▸ **Document**:
/---

Merde ! J'avais garé The Saviem en face d'un parkmètre pété, mais bien à droite pour que d'autres puissent en profiter. Un gars en Volkswagen s'est garé à côté de moi, et crac ! j'ai pris 10 $ d'amende, « deux véhicules sur le même emplacement de parking ». Les chiens ! C'est à vous dégoûter de ne pas être égoïste. En France, il me semble qu'on aurait laissé glisser, ou alors juste praliné la bagnole en double file... C'est dur, l'Amérique... Hier j'en ai déjà pris une pour m'être garé sur un trottoir comme chez nous, apparemment c'est interdit.


Fred Tran Duc - La carte postale du bout du monde Fred9910


Hermosa Beach, dimanche


Coup de bol ce matin : en arrivant à la plage, j'ai vu une Oldsmobile qui se taillait en laissant deux heures et demie sur un parkmètre, il m'en faudra vingt comme ça pour récupérer mes 20 $ d'amende. Patience...

Du coup, si on parlait de Sous ? L'Amérique a acquis la réputation d'être un pays cher, ça doit dater des années 50-60 où le Dollar était fort, et où les pays européens ne pratiquaient pas comme aujourd'hui ce sport enrichissant de l'inflation à deux chiffres. Numéro un, la bouffe. Ention et damnafer ! C'est moins cher que chez nous.

Petit Prince et moi, on s'est mis à la tradition anglo saxonne. On fait un gros repas le matin et le soir. Sans se priver, on s'en sort par repas pour six Dollars à nous deux, 24 balles. Oh ! C'est pas de la cuisine à cinq étoiles qu'on se bouffe, mais c'est très mangeable et la salade n'est pas en supplément.

On a même le choix de l'assaisonnement. Y'a le French dressing, « assaisonnement à la française », un truc un peu douceâtre à base de ketchup, mais si, mais si, c'est French, et le blue cheese dressing a base d'espèce d'ersatz de Roquefort, pas terrible mais mieux.

\---

▸ **Données à traiter**:

/---

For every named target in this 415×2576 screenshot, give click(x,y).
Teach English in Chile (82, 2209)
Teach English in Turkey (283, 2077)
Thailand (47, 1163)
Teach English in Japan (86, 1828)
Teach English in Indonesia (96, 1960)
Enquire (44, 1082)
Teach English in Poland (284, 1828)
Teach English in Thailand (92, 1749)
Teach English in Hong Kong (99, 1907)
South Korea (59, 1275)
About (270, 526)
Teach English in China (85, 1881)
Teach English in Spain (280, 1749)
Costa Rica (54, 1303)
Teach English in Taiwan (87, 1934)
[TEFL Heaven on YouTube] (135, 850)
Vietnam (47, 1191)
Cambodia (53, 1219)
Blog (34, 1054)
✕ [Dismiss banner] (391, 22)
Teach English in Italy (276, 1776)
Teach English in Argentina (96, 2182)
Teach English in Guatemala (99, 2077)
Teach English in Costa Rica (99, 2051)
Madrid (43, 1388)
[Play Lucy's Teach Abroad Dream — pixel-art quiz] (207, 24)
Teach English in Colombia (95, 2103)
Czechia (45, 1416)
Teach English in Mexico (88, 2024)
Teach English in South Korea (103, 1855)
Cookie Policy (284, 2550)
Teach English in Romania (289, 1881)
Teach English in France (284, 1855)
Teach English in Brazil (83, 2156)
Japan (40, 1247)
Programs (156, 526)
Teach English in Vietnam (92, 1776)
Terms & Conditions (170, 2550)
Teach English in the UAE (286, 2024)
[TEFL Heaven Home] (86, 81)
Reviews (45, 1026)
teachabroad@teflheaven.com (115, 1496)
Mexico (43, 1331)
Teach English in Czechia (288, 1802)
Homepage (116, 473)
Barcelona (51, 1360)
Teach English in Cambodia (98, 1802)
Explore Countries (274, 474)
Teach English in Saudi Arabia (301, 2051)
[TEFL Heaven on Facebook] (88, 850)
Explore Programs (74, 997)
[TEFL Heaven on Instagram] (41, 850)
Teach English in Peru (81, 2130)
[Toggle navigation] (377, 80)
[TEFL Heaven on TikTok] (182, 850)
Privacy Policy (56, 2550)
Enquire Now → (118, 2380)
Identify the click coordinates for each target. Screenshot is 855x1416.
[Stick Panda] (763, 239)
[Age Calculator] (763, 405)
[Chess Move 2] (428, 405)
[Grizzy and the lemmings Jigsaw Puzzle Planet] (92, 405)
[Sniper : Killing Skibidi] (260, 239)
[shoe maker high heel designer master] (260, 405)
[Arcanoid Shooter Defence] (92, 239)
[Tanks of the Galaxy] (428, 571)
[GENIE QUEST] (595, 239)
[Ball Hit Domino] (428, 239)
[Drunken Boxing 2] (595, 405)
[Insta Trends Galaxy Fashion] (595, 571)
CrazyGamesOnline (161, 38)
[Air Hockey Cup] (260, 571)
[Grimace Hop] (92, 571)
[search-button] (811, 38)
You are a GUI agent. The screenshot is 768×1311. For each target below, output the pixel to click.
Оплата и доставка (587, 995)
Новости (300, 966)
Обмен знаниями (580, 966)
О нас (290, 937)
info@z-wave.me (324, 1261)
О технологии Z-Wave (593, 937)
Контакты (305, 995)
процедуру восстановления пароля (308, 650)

\---

▸ **Consignes**:
- A) Répondez à ces questions sur le document :
(i) Quel est le montant de l'amende infligée pour « deux véhicules sur le même emplacement de parking » ?
(ii) Combien de temps l'Oldsmobile a-t-elle laissé sur le parcmètre ?
(iii) Combien coûte un repas pour deux, en dollars ?
- B) Reprenez les enregistrements depuis le début jusqu'à la ligne contenant « [Drunken Boxing 2] (595, 405) » incluse, en remplaçant « Teach English in » par « Teach in » sans rien changer d'autre. Ne fournissez que ces lignes.

▸ **Corrigés**:
- A)
(i) 10 $.
(ii) Deux heures et demie.
(iii) Six dollars.

- B)
For every named target in this 415×2576 screenshot, give click(x,y).
Teach in Chile (82, 2209)
Teach in Turkey (283, 2077)
Thailand (47, 1163)
Teach in Japan (86, 1828)
Teach in Indonesia (96, 1960)
Enquire (44, 1082)
Teach in Poland (284, 1828)
Teach in Thailand (92, 1749)
Teach in Hong Kong (99, 1907)
South Korea (59, 1275)
About (270, 526)
Teach in China (85, 1881)
Teach in Spain (280, 1749)
Costa Rica (54, 1303)
Teach in Taiwan (87, 1934)
[TEFL Heaven on YouTube] (135, 850)
Vietnam (47, 1191)
Cambodia (53, 1219)
Blog (34, 1054)
✕ [Dismiss banner] (391, 22)
Teach in Italy (276, 1776)
Teach in Argentina (96, 2182)
Teach in Guatemala (99, 2077)
Teach in Costa Rica (99, 2051)
Madrid (43, 1388)
[Play Lucy's Teach Abroad Dream — pixel-art quiz] (207, 24)
Teach in Colombia (95, 2103)
Czechia (45, 1416)
Teach in Mexico (88, 2024)
Teach in South Korea (103, 1855)
Cookie Policy (284, 2550)
Teach in Romania (289, 1881)
Teach in France (284, 1855)
Teach in Brazil (83, 2156)
Japan (40, 1247)
Programs (156, 526)
Teach in Vietnam (92, 1776)
Terms & Conditions (170, 2550)
Teach in the UAE (286, 2024)
[TEFL Heaven Home] (86, 81)
Reviews (45, 1026)
teachabroad@teflheaven.com (115, 1496)
Mexico (43, 1331)
Teach in Czechia (288, 1802)
Homepage (116, 473)
Barcelona (51, 1360)
Teach in Cambodia (98, 1802)
Explore Countries (274, 474)
Teach in Saudi Arabia (301, 2051)
[TEFL Heaven on Facebook] (88, 850)
Explore Programs (74, 997)
[TEFL Heaven on Instagram] (41, 850)
Teach in Peru (81, 2130)
[Toggle navigation] (377, 80)
[TEFL Heaven on TikTok] (182, 850)
Privacy Policy (56, 2550)
Enquire Now → (118, 2380)
Identify the click coordinates for each target. Screenshot is 855x1416.
[Stick Panda] (763, 239)
[Age Calculator] (763, 405)
[Chess Move 2] (428, 405)
[Grizzy and the lemmings Jigsaw Puzzle Planet] (92, 405)
[Sniper : Killing Skibidi] (260, 239)
[shoe maker high heel designer master] (260, 405)
[Arcanoid Shooter Defence] (92, 239)
[Tanks of the Galaxy] (428, 571)
[GENIE QUEST] (595, 239)
[Ball Hit Domino] (428, 239)
[Drunken Boxing 2] (595, 405)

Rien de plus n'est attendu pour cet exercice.